The award ceremony was followed by a discussion among the three judges, with award-winning chefs from past years joining in. Views were exchanged about cooperation among chefs who are creating cuisine rooted in regional areas, as well as about challenges going forward. Judges (from left) Naoyuki Honda, Yoshiki Tsuji and Takefumi Hamada
PHOTOS: TAKAO OTA

So, how do you create a restaurant that shines in a regional area? “Needless to say, you use ingredients from the area,” said Hamada. “At more and more restaurants currently gaining attention in regional areas, chefs are personally involved in the production of ingredients as creators, and in many cases they encourage producers to make new ingredients.” In this way, chefs have made use of their proximity to producers and pointed up the need for a consciousness of “creating” that starts with raw materials. Among this year’s award-winning restaurants, notable examples of those with an especially strong commitment to ingredients include Elezo Esprit, which serves dishes featuring meat that it produces from wild game and game fowl and ducks raised on the premises, and the restaurant at Enowa Yufuin in Oita Prefecture, which grows nearly all of its vegetables and herbs in its own fields.

In addition to the chefs honored at the award ceremony, attendees included chefs who have distributed meals to victims of the Noto Peninsula earthquake of Jan. 1 despite being impacted by the disaster themselves. Six months have passed, but the recovery of the Noto region has not progressed as hoped, and for most of the area’s restaurateurs the path to reopening is unclear. As a representative of the Noto area’s chefs, Toshiya Ikehata, the owner-chef of L’Atelier de Noto in Wajima, Ishikawa Prefecture — a Destination Restaurant of 2022 — expressed his thoughts as follows: “I was thanked by many people in the area, and felt very glad that I had become a chef. More emotional support programs will be needed in the area going forward, but I’m sure there are things we can do to help through cuisine.” Toru Kawashima, the owner-chef of Ipponsugi Kawashima in the city of Nanao in the Noto region, one of this year’s Destination Restaurants, said with tears in his eyes: “With a disaster of one minute, everything was gone — but the work we’ve done up to the present was not lost. There are many frustrations, but we have precious friends and colleagues, including fellow chefs.” His comment was met with many shouts of support from those in the venue. The Japan Times, for its part, donated a portion of the proceeds from its recently published book consisting of three years of Destination Restaurants articles and this year’s Destination Restaurants list. Ikehata, the chefs’ representative, accepted this donation at the event.

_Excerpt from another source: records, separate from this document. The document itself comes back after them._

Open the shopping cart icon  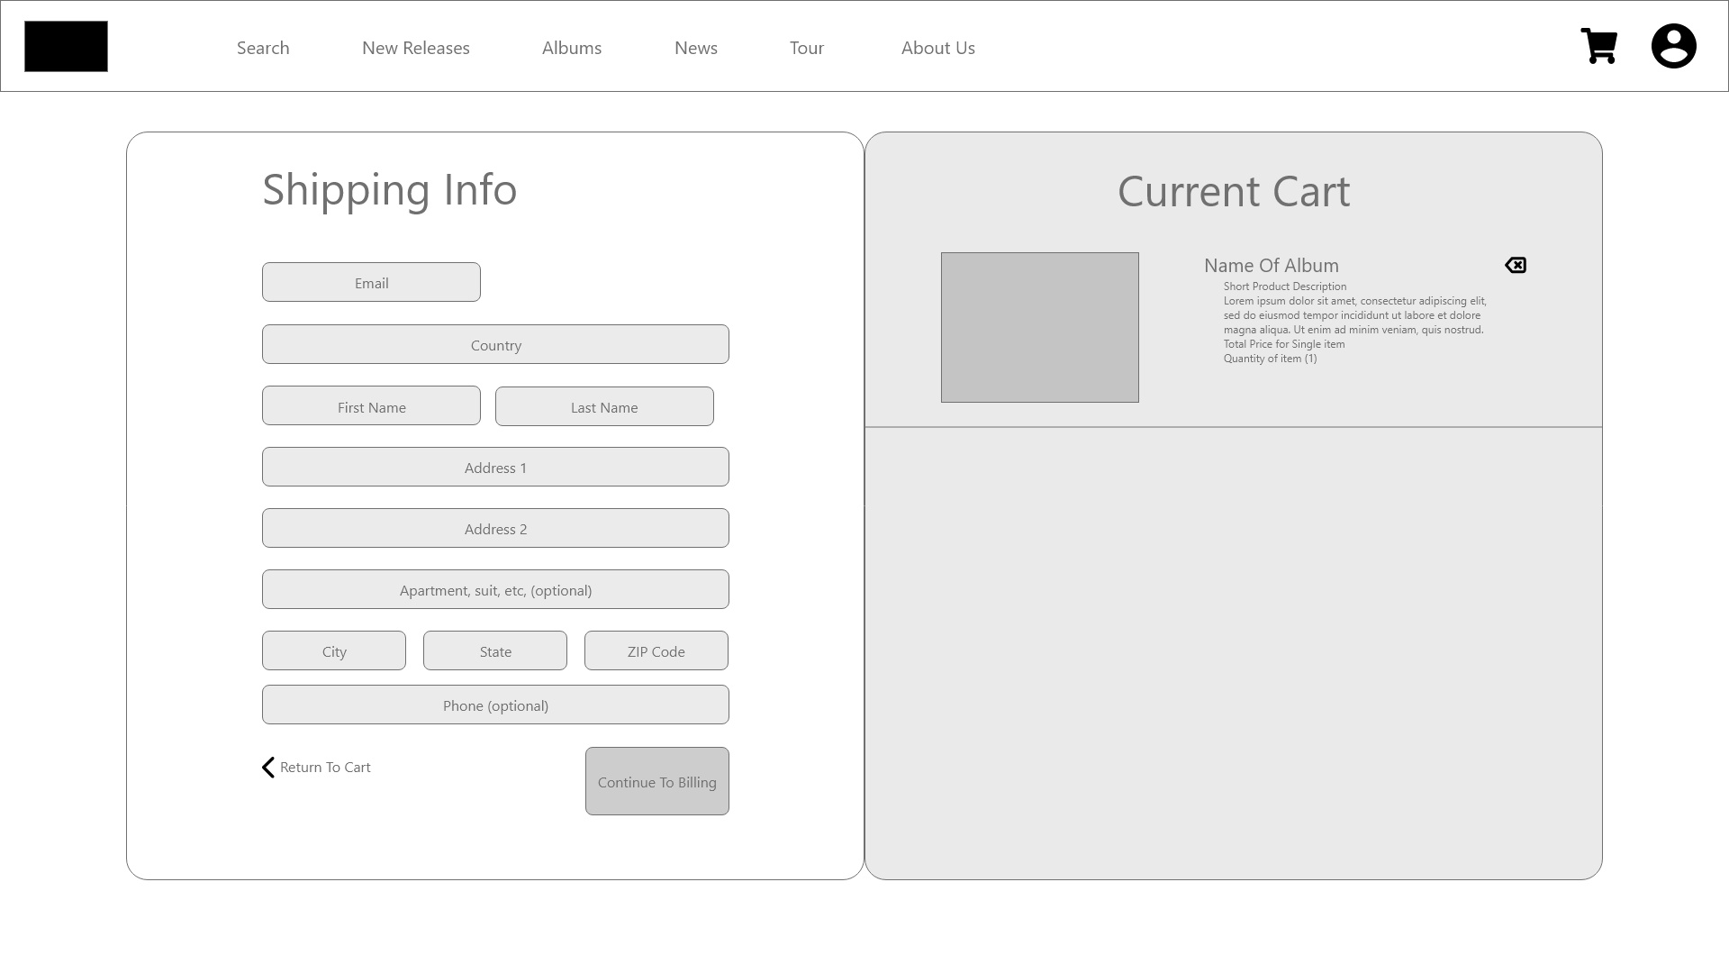(1598, 47)
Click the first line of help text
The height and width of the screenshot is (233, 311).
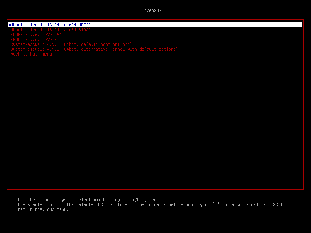click(88, 199)

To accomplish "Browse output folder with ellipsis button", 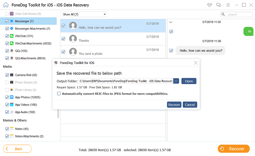I will click(176, 81).
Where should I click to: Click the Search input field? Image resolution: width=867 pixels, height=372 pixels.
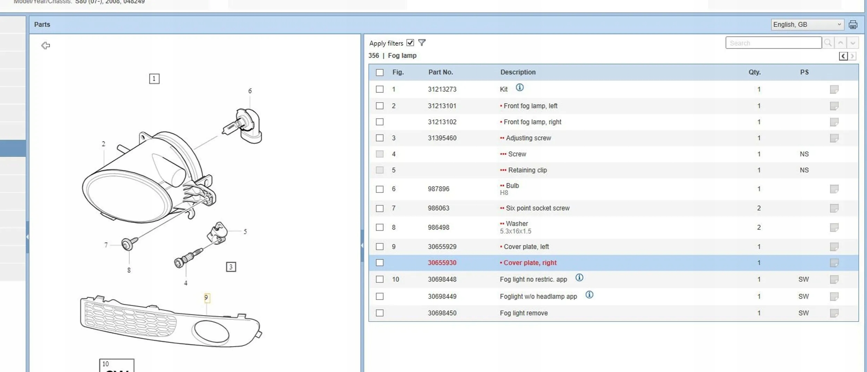pos(773,43)
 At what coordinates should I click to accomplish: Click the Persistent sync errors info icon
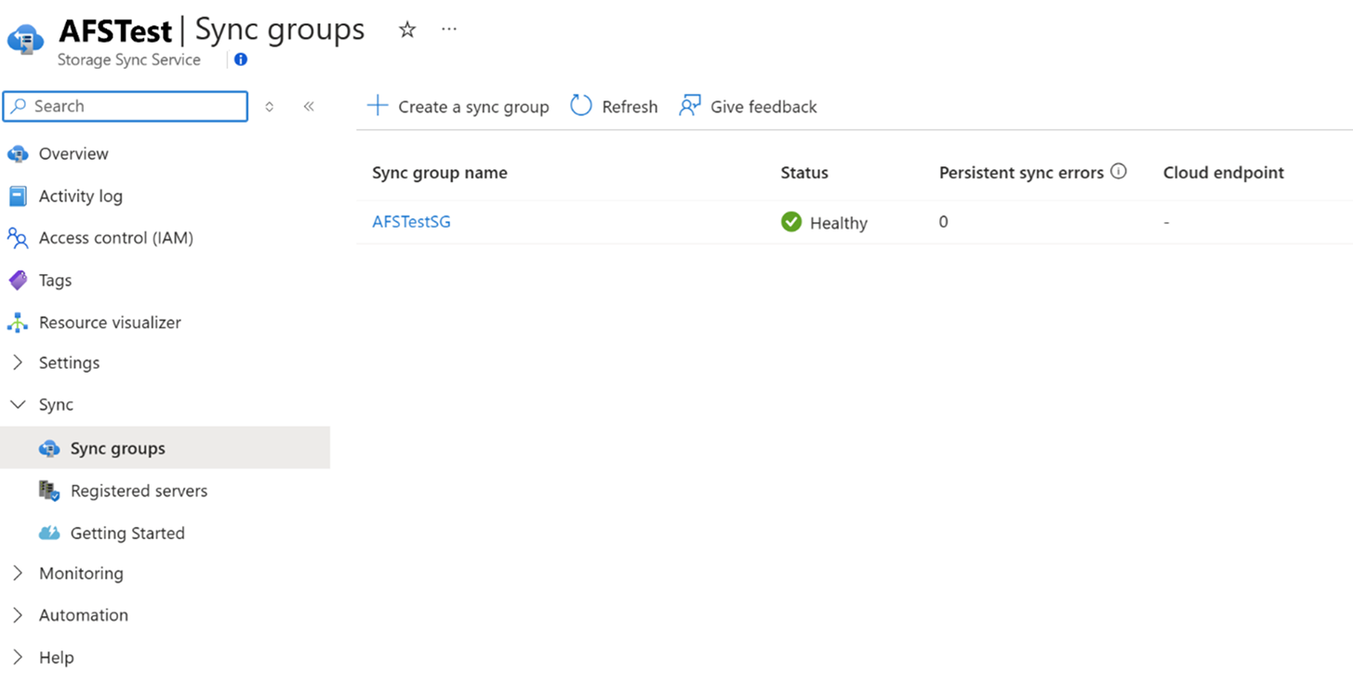1119,171
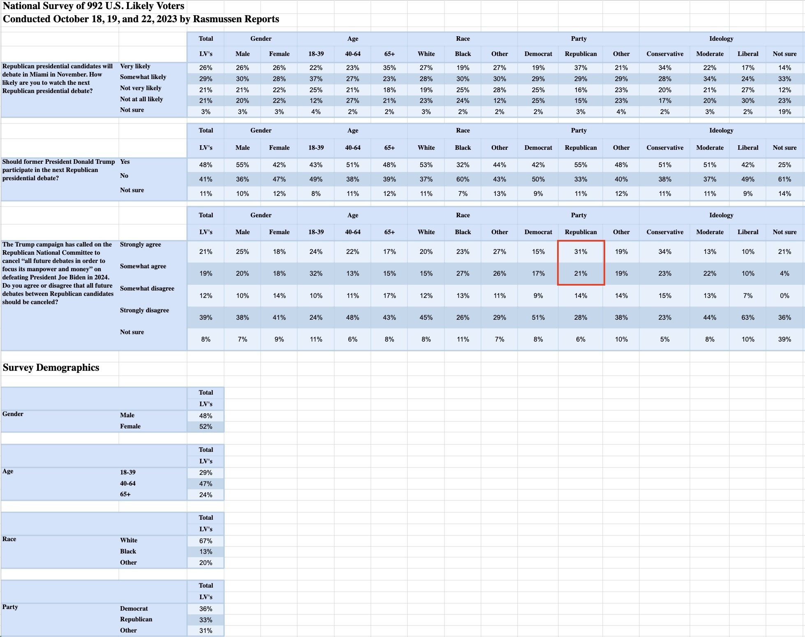Click the 'Party' header of the third table
This screenshot has height=637, width=805.
click(x=578, y=215)
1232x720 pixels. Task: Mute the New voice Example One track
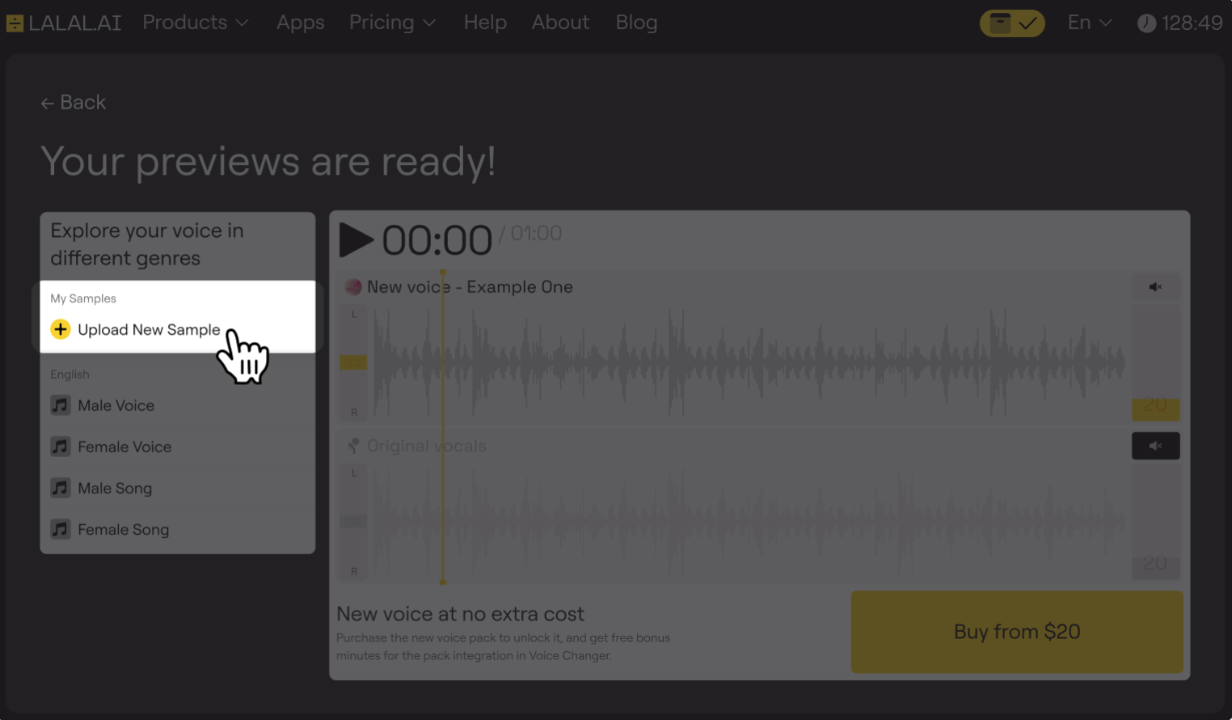pyautogui.click(x=1155, y=287)
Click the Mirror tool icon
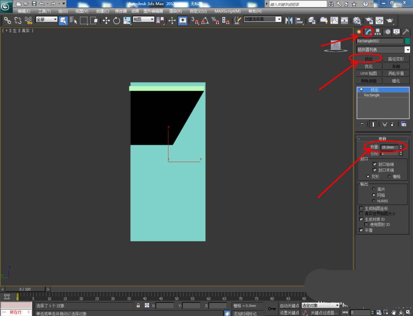This screenshot has width=413, height=316. [290, 20]
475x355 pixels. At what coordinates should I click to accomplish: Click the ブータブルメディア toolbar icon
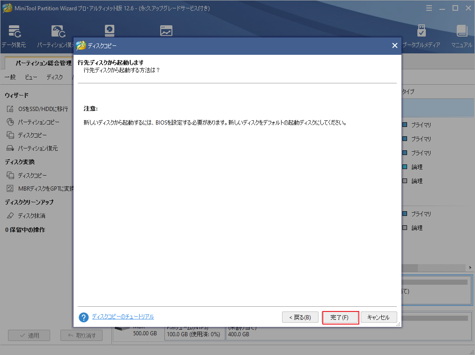(x=422, y=32)
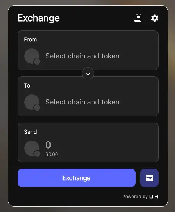Click the small chain badge in From card
The image size is (175, 212).
coord(37,61)
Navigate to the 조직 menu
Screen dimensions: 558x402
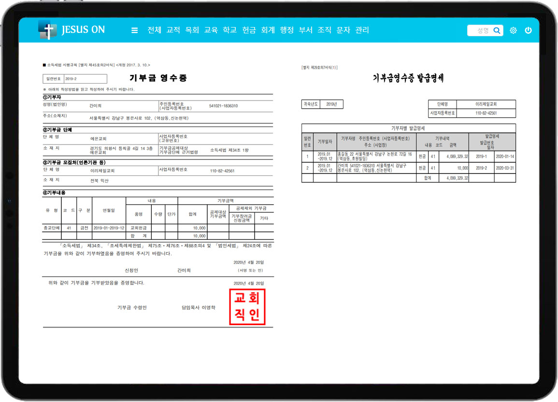[324, 30]
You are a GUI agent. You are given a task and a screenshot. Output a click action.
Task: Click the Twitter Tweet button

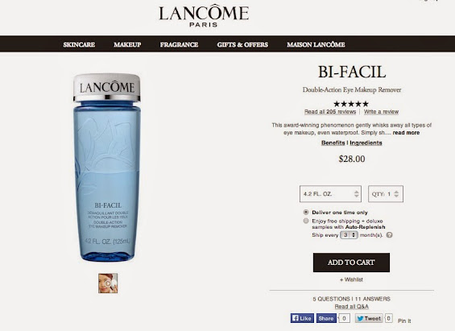click(369, 318)
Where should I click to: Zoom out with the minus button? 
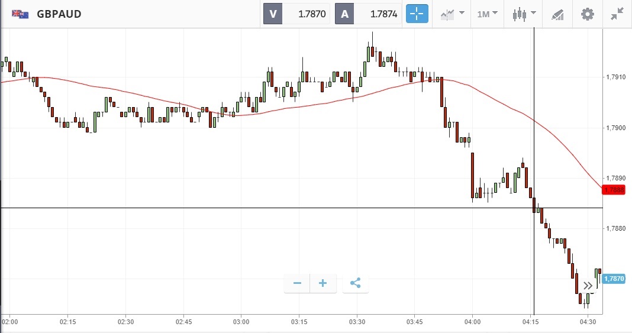coord(297,283)
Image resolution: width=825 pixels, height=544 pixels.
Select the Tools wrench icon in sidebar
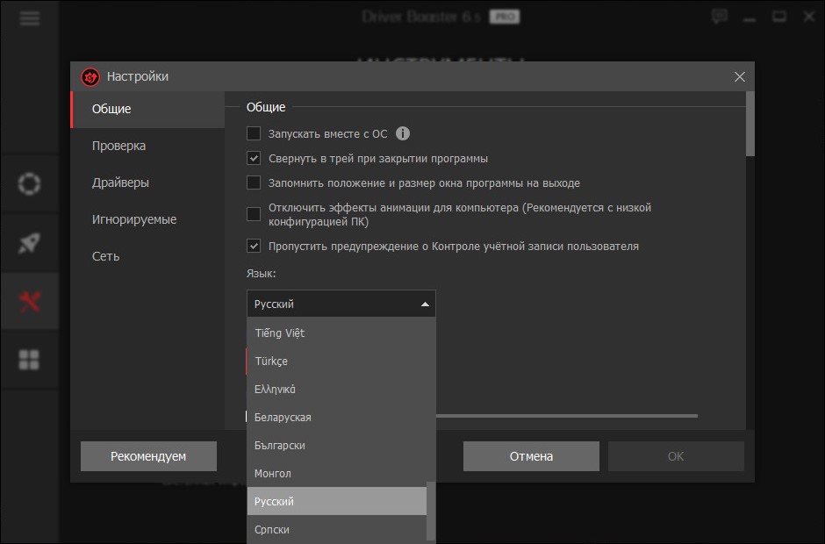(30, 302)
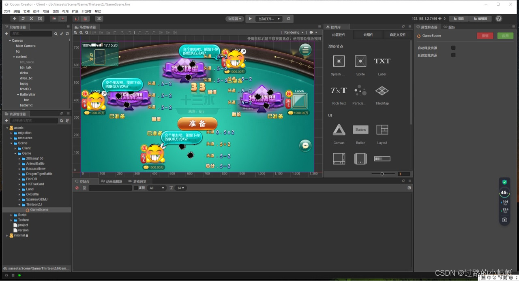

Four chefs impacted by the Noto earthquake participated in the award ceremony, in addition to this year’s award-winning chefs and previous honorees from the years 2021 to 2023. Through Destination Restaurants, connections are forming among regional chefs who otherwise have few opportunities to meet.


地方のシェフ同志が繋がった4年間。

今年で4回目となるジャパンタイムズ主催「Desti nation Restaurants 2024」の授賞式が5月28日に行われた。選出基準は東京23区と政令都市を除く場所にあり、食を通じて街おこしの起点となる店。授賞式後は辻芳樹が司会進行を務める、アワードの審査員3氏と受賞シェフたちによる意見交換がなされた。

今回は令和6年能登半島地震で自ら被災しながら、地元の復興のために力を尽くす石川県のシェフたちも来場し、涙ながらに思いを述べると会場からは多くの声援が上がった。ジャパンタイムズからはこれまでの「Destination Restaurants」の記事をまとめ、出版した書籍の売り上げの一部を能登に寄付した。

すでに能登復興支援のため、コラボレーション・イベントを行った受賞シェフたちもいるなど、「Destination Restaurants」から、地方のシェフの繋がりが少しずつ形にもなっている。被災地を筆頭に、地方創生の課題は山積しているが、「食」を通じて解決できることはたくさんあるはずだ。